The Federal government of the United States are not the only providers of student loans, as private student loans can also be obtained by student through banks, credit unions, state agencies and schools. Federal loans are subjected to fixed interest rates, no credit checks and option to have the type of repayment plan selected. For example, the student may elect to have their repayment connected to a percentage of their discretionary income, or as a fixed amount regardless of income level.

== Criticism ==
Repayment plans have the potential to bring upon individuals other financial issues, including financial hardship in the form of poverty, and also reliance on welfare systems. Taxpayers, students and other demographics can be drawn into repayment strategies which may not be financially feasible and may result in a default or repossession of assets. In the United States, individuals can initiate repayment plans with the IRS with instalments estimated based on annual income of the individual if they are not able to deliver their full tax amount. Despite the IRS mandated to cease acceptance of repayments once an individual is classed as experiencing “economic hardship”, it has been suggested that the IRS has been allowing repayments from individuals who are suffering financially despite demonstrating incapability of repayment. For the IRS to analyse an individual's repayment potential, the individual must submit documents with supporting and relevant financial information so that an appropriate repayment system can be established, which not all individuals would be capable of producing. These repayment plans provided by the IRS to taxpayers have resulted in 39% of taxpayers in the U.S. defaulting on their plans based on incorrectly estimated instalments which can force individuals into difficult financial situations.

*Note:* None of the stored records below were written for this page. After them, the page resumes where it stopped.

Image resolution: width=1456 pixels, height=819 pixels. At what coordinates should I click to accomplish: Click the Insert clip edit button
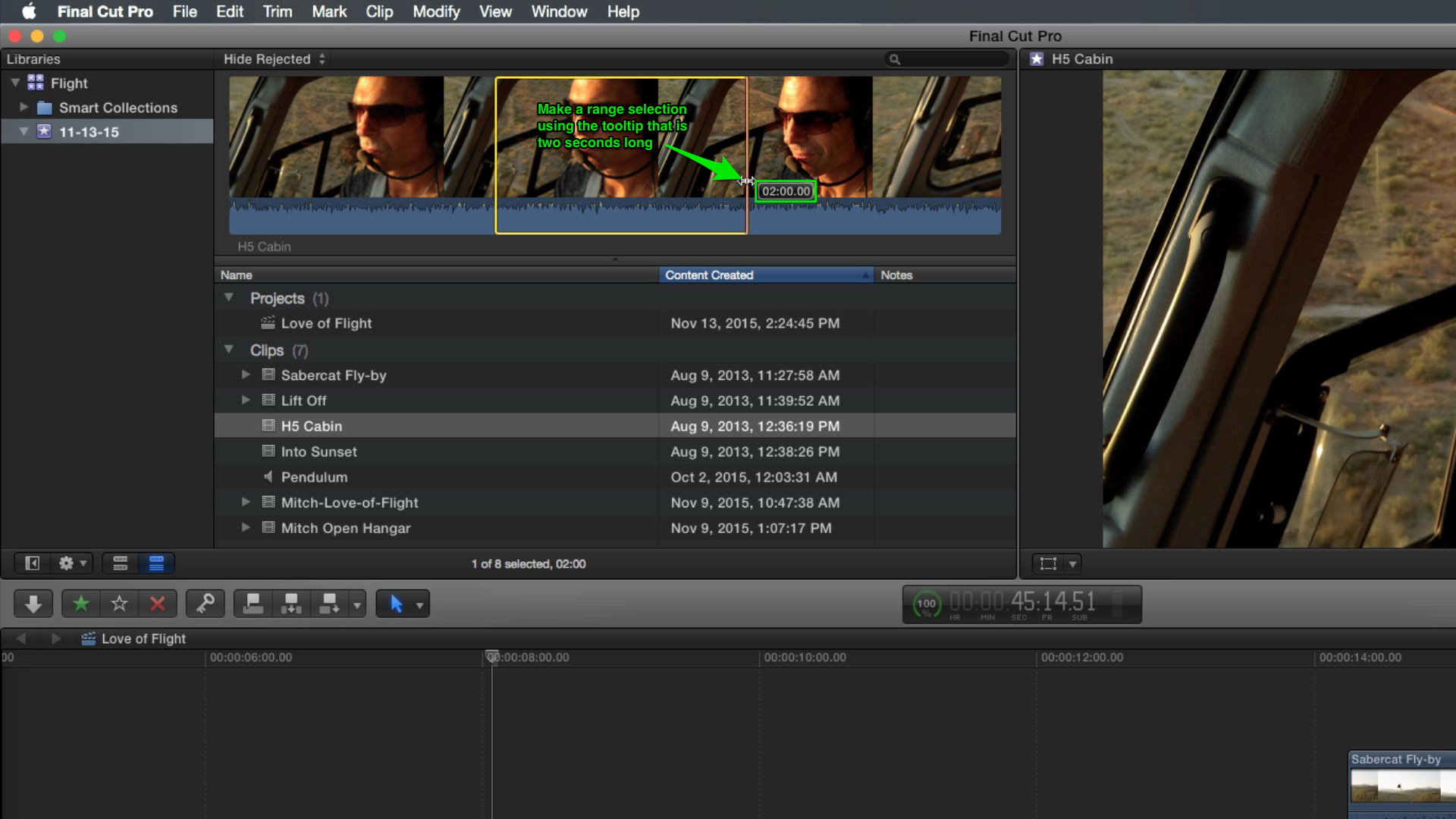point(291,604)
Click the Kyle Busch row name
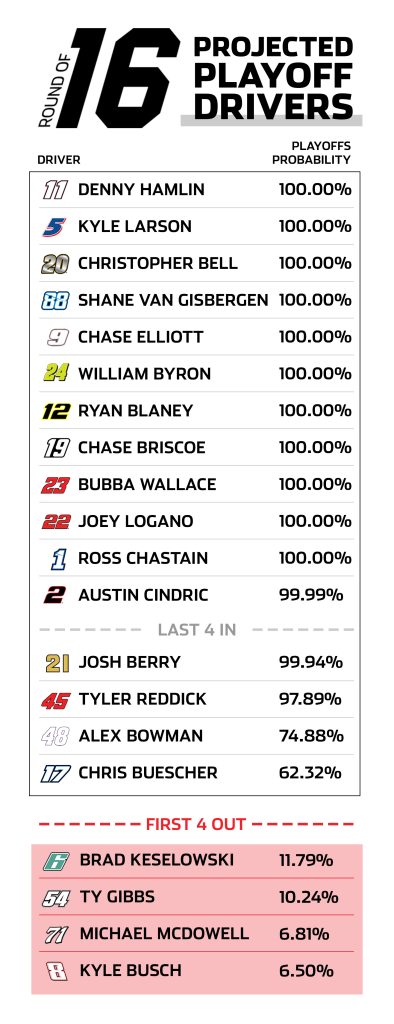 (130, 970)
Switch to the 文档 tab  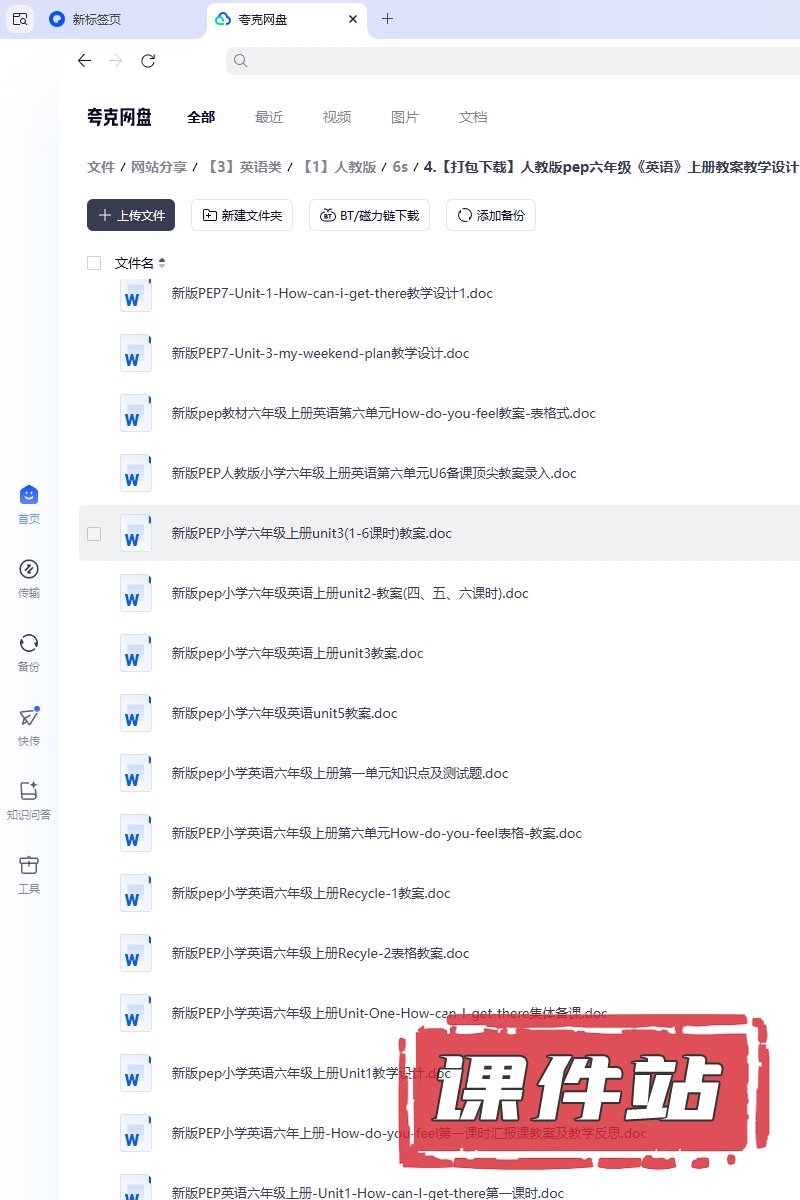point(473,117)
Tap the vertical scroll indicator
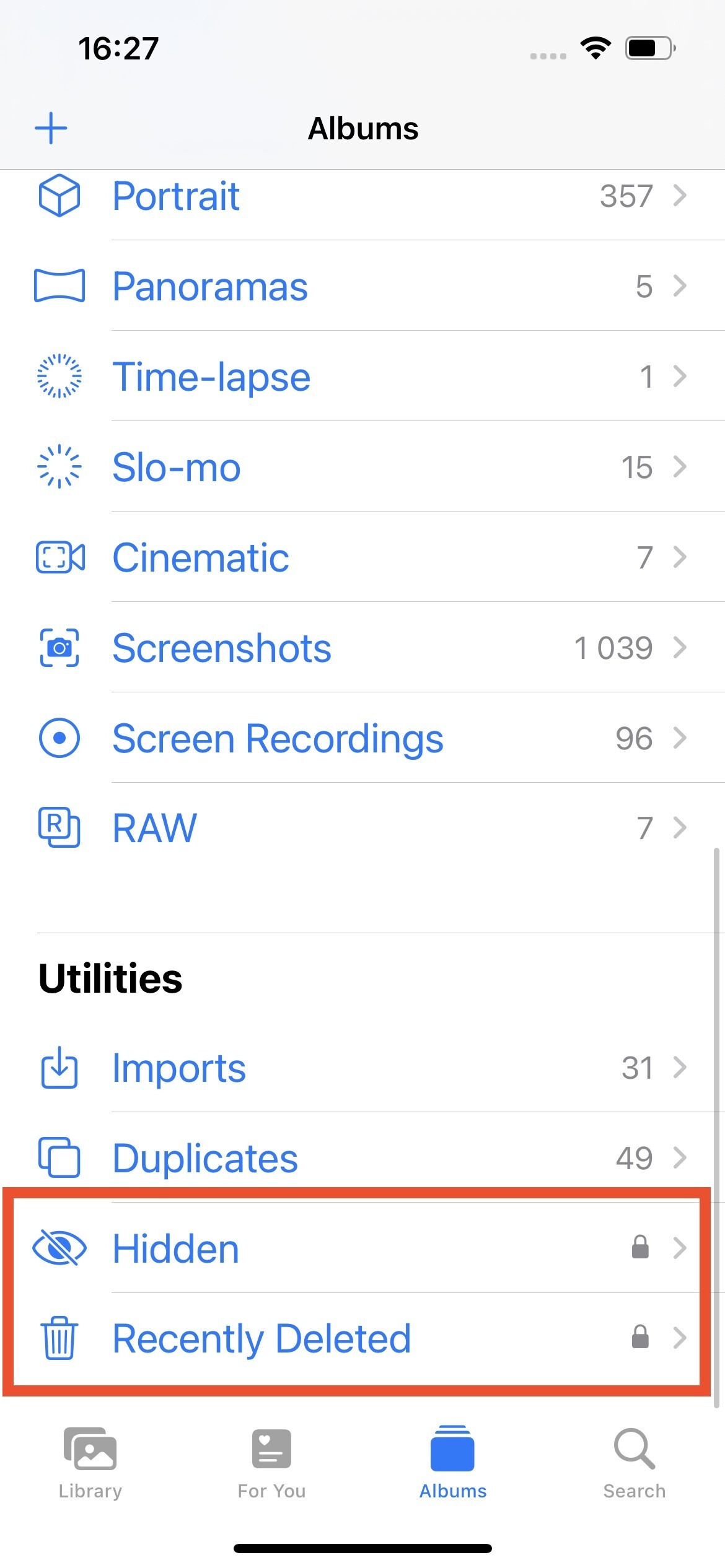725x1568 pixels. 716,1127
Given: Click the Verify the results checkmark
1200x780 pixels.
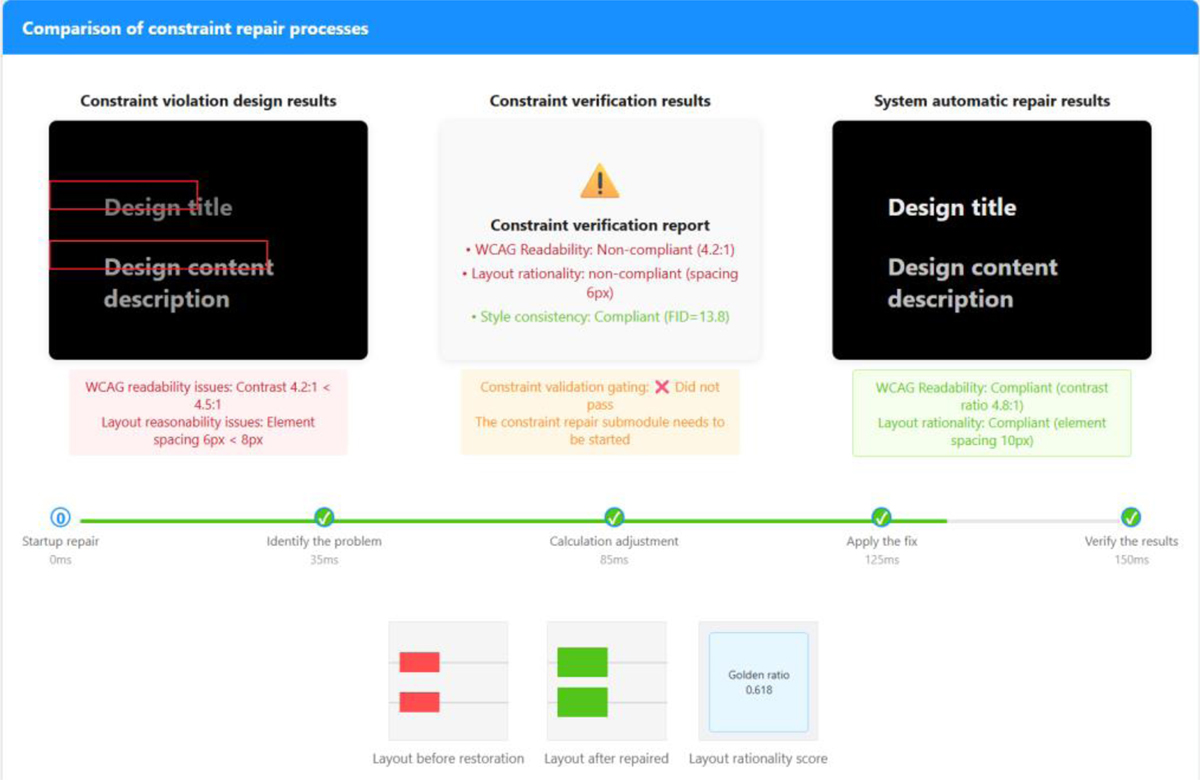Looking at the screenshot, I should point(1131,517).
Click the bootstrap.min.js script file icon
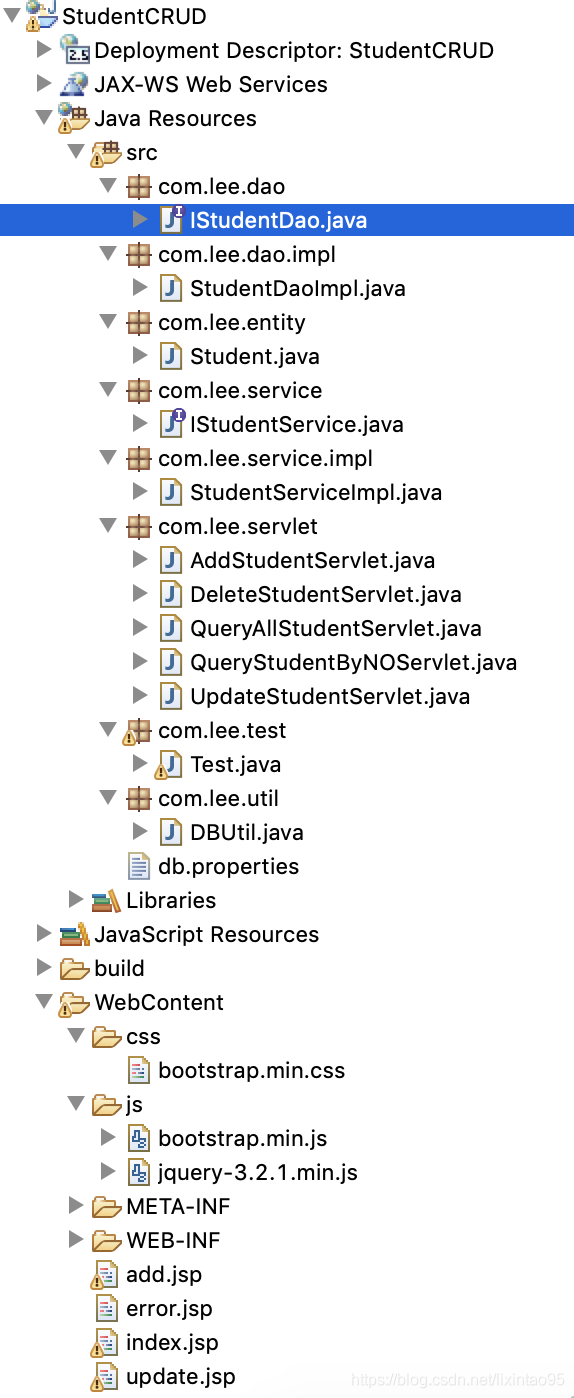This screenshot has height=1398, width=574. pos(139,1138)
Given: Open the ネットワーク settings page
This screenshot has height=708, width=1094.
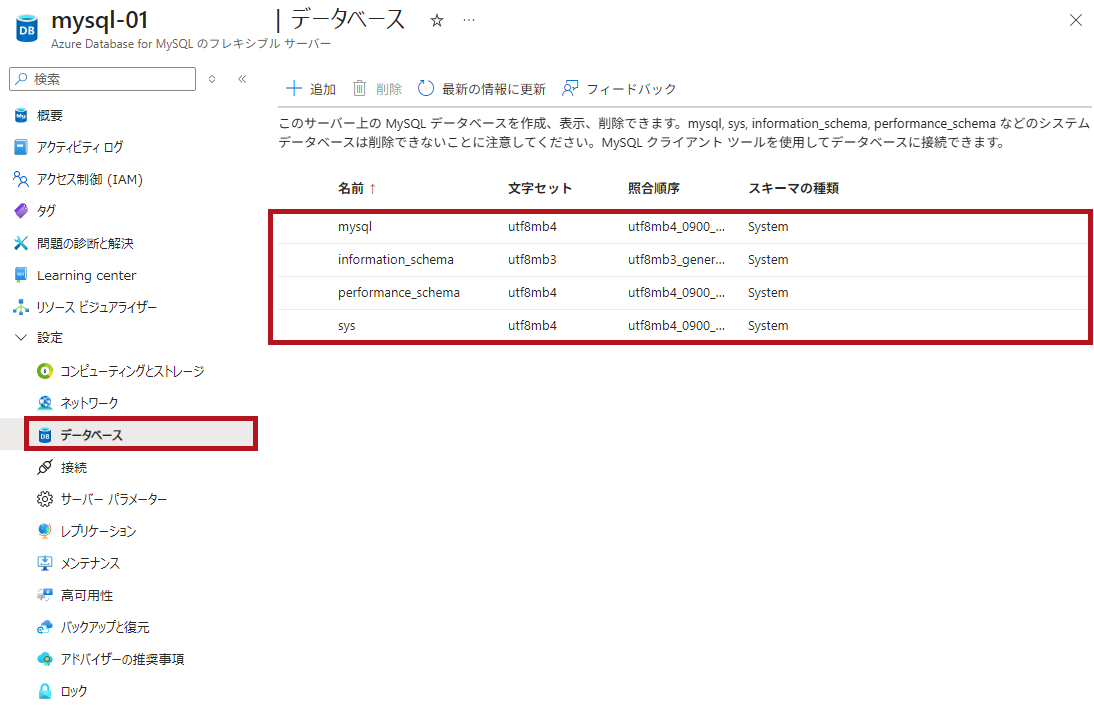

Students in the U.S. have also levelled criticism at the Federal government, with past and present students owing approximately US$1.5 trillion in outstanding student loans. Students have multiple ways of clearing student debt through invoking bankruptcy, however if it is not cleared, loan repayments can affect future budget expenses. For a student to file for bankruptcy, they must undergo The Brunner Test to measure the extent of the financial hardship experienced by the student. The Brunner Test for students has to be satisfied by 3 means:

- The recipient has no means of maintaining a basic or reasonable standard of living if they were to be compelled to make loan payments.
- The hardship involved in repaying loans will last for the bulk of the loans' repayment period/the financial situation is unlikely to change for the bulk of the repayment period.
- There has been a reasonable effort made to repay loans already.

These requirements can be fulfilled through a bankruptcy court with students presenting all necessary documents, as well as completing a means test, which relates personal income to median income on a state-wide scale, with an approximately equivalent household size.

Measures to counter larger amounts of student debt are through “grace periods” provided by the office of Federal Student Aid, which offers a six to nine-month time-frame where graduate students do not have to begin repaying their student loan until after the assigned time period. However, “grace periods” allow for the accrual of interest, which is then added to the principal amount, costing students more.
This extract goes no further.